Exercise prompt: Whenever a line in the entries below contains the string "agent", copy that line.

Dataset records:
-------

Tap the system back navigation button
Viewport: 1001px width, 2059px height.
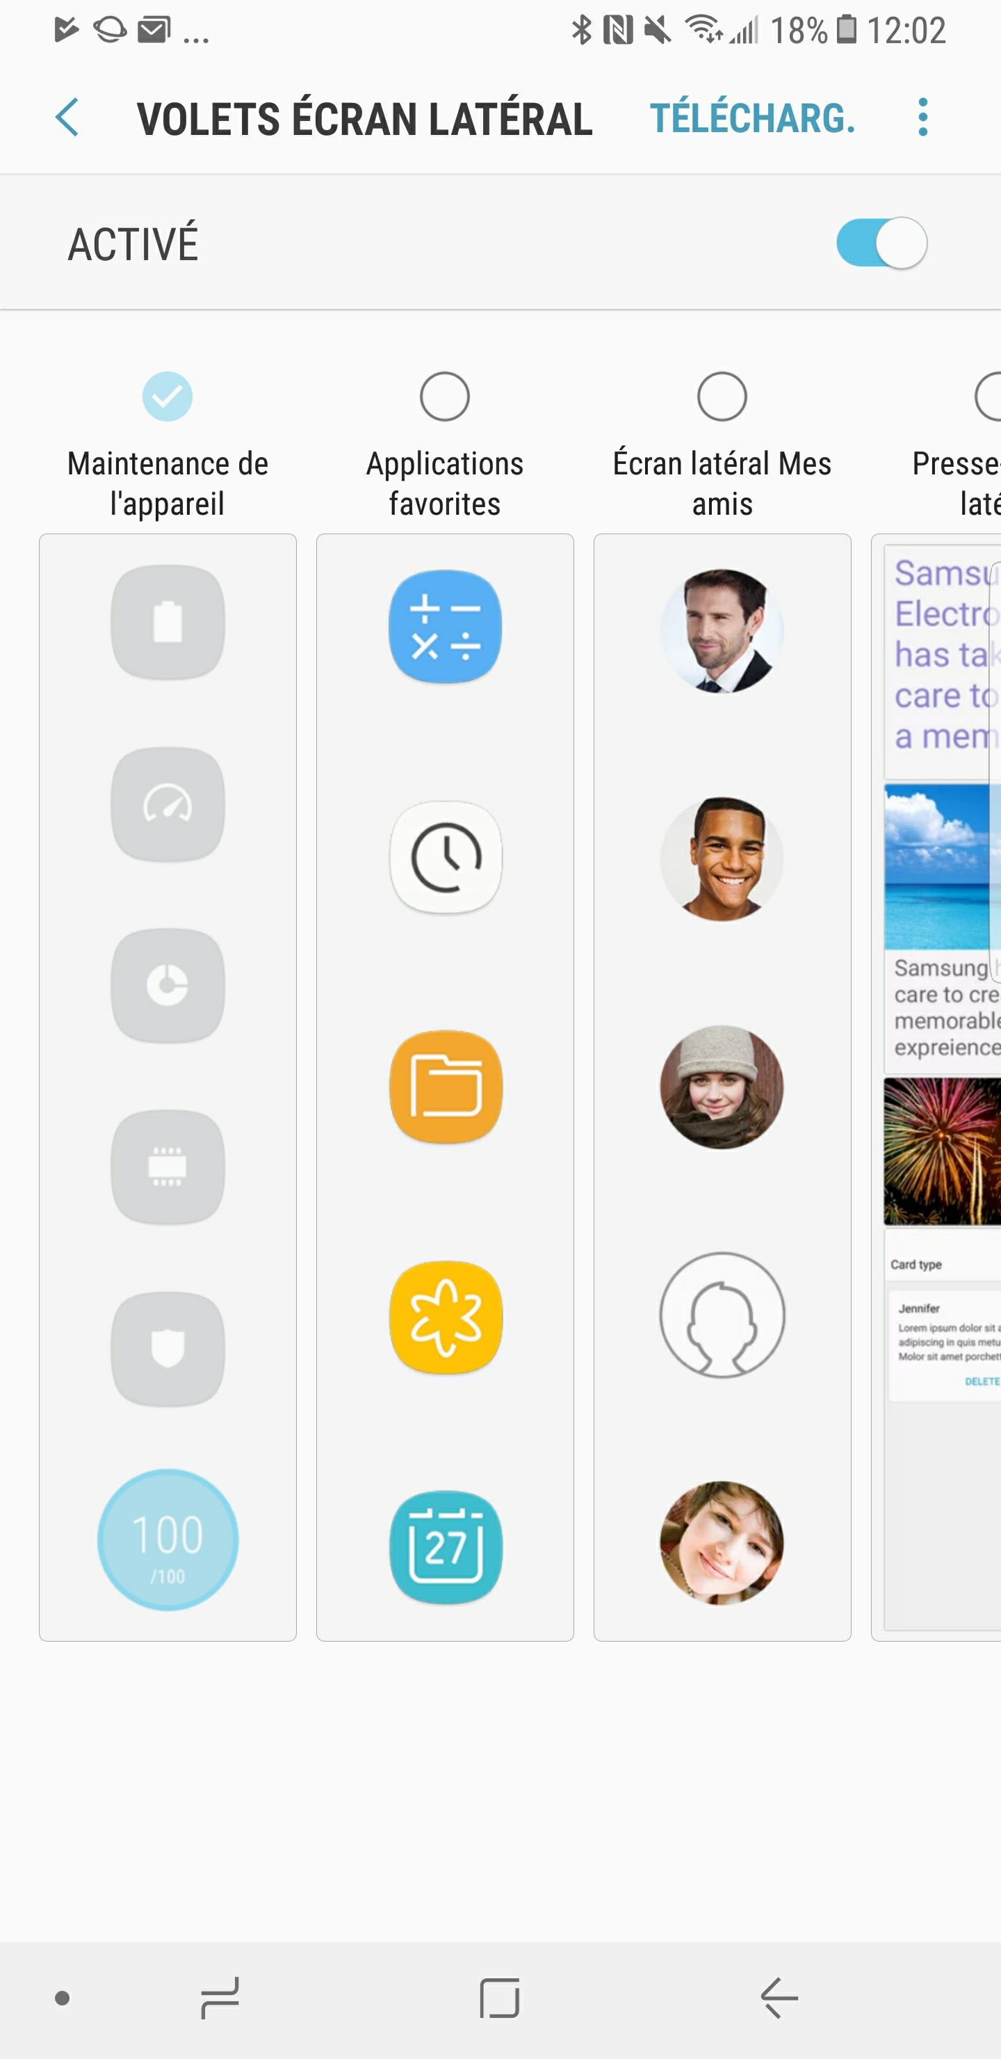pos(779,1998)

-------

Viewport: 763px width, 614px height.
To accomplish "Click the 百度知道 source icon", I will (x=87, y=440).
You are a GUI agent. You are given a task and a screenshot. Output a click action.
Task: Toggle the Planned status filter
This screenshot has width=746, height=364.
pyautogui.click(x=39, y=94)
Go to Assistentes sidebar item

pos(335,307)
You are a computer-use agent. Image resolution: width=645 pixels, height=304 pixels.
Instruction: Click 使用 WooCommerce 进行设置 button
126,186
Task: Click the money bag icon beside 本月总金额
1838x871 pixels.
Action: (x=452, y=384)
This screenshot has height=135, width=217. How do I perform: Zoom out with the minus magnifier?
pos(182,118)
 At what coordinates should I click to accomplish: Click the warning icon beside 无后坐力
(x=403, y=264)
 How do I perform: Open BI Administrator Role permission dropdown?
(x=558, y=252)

-------

Exercise output:
You are a GUI agent. You are given a task and a screenshot. Output a click action.
You are a computer-use agent. Image resolution: width=645 pixels, height=304 pixels.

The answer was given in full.